▶

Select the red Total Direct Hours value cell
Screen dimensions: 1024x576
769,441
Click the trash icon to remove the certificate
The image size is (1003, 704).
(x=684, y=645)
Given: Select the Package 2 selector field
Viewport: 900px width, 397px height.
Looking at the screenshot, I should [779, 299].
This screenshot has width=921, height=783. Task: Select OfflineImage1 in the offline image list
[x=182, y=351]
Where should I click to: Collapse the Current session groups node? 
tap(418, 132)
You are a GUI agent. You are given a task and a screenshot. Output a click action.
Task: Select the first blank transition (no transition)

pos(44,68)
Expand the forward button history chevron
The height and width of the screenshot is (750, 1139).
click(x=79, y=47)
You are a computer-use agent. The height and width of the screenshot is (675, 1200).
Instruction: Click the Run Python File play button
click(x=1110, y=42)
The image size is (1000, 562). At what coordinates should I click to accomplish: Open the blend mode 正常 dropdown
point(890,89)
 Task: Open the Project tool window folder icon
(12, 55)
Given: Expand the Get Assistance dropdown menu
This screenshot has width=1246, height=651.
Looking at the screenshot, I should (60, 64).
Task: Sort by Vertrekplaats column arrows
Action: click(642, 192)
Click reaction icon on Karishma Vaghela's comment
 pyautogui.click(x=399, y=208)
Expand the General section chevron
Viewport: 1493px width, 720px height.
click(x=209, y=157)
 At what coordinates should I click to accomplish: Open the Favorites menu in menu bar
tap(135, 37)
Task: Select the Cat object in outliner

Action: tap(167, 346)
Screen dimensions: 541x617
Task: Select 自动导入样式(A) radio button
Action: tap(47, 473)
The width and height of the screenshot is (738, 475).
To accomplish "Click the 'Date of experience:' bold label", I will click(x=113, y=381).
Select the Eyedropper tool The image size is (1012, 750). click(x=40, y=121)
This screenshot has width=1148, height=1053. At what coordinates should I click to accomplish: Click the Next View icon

◀

Task description: From the records above, give again exactly the lines running from the line with "Task: Select the first" to the line with "Expand the General section chevron", inclusive.

Expected answer:
Task: Select the first blank transition (no transition)

pos(44,68)
Expand the forward button history chevron
The height and width of the screenshot is (750, 1139).
click(x=79, y=47)
You are a computer-use agent. The height and width of the screenshot is (675, 1200).
Instruction: Click the Run Python File play button
click(x=1110, y=42)
The image size is (1000, 562). At what coordinates should I click to accomplish: Open the blend mode 正常 dropdown
point(890,89)
 Task: Open the Project tool window folder icon
(12, 55)
Given: Expand the Get Assistance dropdown menu
This screenshot has width=1246, height=651.
Looking at the screenshot, I should (60, 64).
Task: Sort by Vertrekplaats column arrows
Action: click(642, 192)
Click reaction icon on Karishma Vaghela's comment
 pyautogui.click(x=399, y=208)
Expand the General section chevron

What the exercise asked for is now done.